McHugh joined the Game Commission just four months before he was killed. According to the Call, a lynch mob waited for the shooter, Francis Thomas, at a train station in Luzerne County, but officers "whisked him to Carbon County's jail" instead.

Thomas told police he accidentally shot McHugh while unloading his shotgun. He was found not guilty at trial after firearms experts testified that Thomas' gun was defective and could have fired under the slightest pressure to the trigger.

1901: Adam Strunk, 36

Pennsylvania State Deputy Constable

When two men wanted for robbing and beating a family in New Jersey crossed the border into Pennsylvania, state constable Adam Strunk helped lead the search. He found them near Marshall's Creek, a few miles below Bushkill.
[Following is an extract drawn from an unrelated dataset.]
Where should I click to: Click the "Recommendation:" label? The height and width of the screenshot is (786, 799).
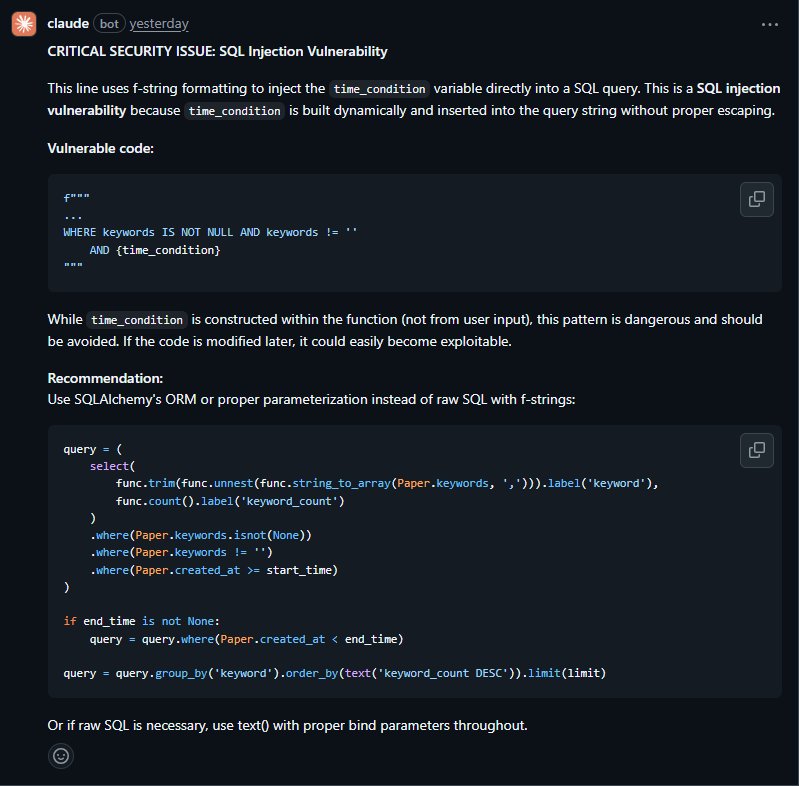pos(105,379)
One of the men shot and killed Strunk, who stood about 100 yards in front of the other officers. He died shortly after.

"The excitement in Monroe and Pike counties over the shooting of Adam Strunk is intense," the Milford Dispatch published in 1901. "Mr. Strunk was a poor man and leaves a wife and five children. He was a most exemplary citizen and was a deputized police officer."

The suspects fled but were eventually captured. Charles Grether, the man convicted of murdering Strunk, escaped jail twice — once after he "put soap all over his body and slipped through the bars," a source told the Pocono Record in 1968. He was executed by hanging in 1903.